The output has to be the full set of records, reproduced exactly, minus any picture.

[Screenshot grounding data]
-----

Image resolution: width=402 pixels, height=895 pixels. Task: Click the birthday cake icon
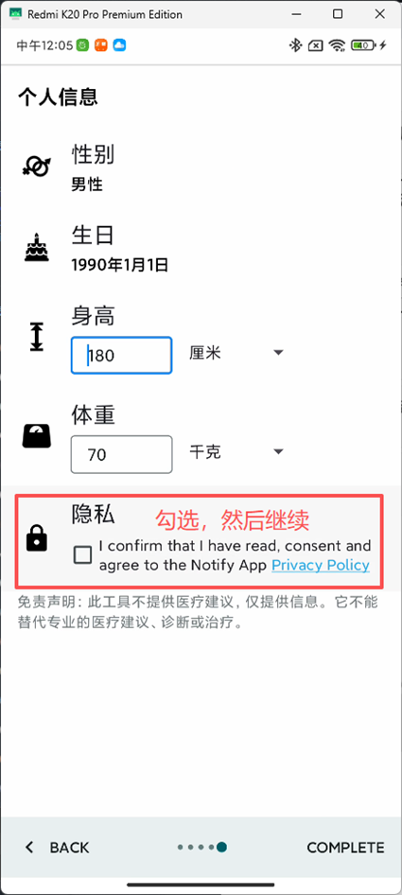click(37, 247)
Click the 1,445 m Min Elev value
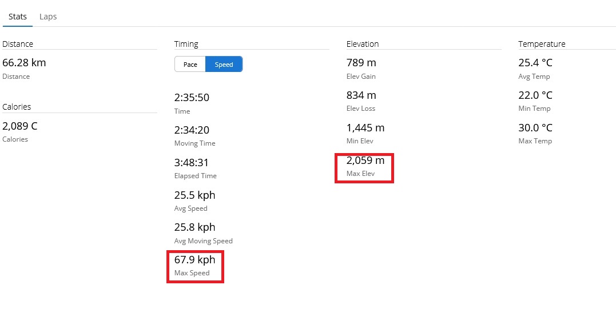 (x=365, y=128)
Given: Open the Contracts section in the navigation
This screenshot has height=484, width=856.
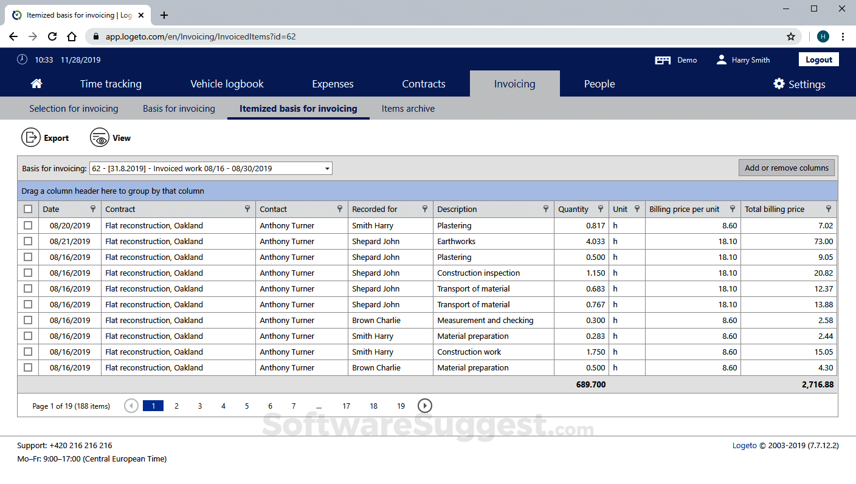Looking at the screenshot, I should [x=423, y=84].
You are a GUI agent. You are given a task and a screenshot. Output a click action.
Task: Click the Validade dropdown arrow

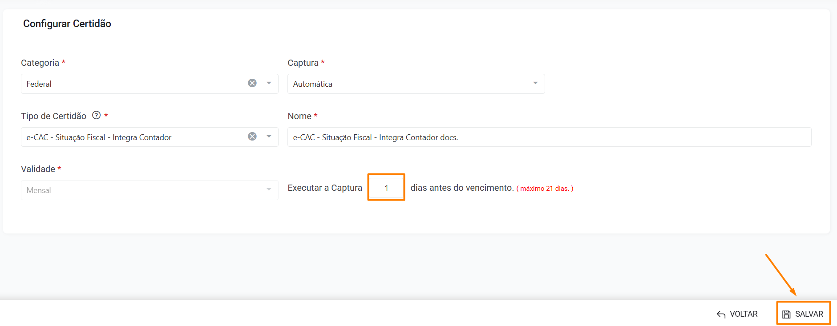pyautogui.click(x=269, y=189)
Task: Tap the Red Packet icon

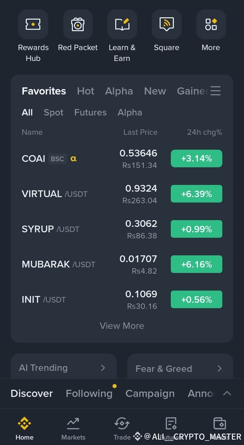Action: click(78, 24)
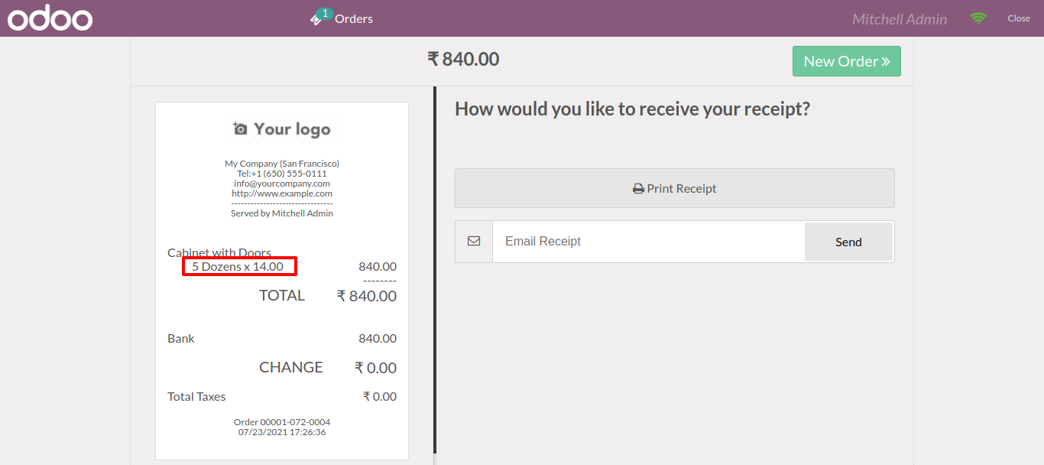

-----

Response:
Image resolution: width=402 pixels, height=895 pixels. Task: Click the birthday cake icon
click(37, 247)
Click the 1,445 m Min Elev value
 (x=365, y=128)
Given: Open the Contracts section in the navigation
This screenshot has height=484, width=856.
Looking at the screenshot, I should [x=423, y=84].
You are a GUI agent. You are given a task and a screenshot. Output a click action.
Task: Click the Validade dropdown arrow

pyautogui.click(x=269, y=189)
Task: Tap the Red Packet icon

Action: click(78, 24)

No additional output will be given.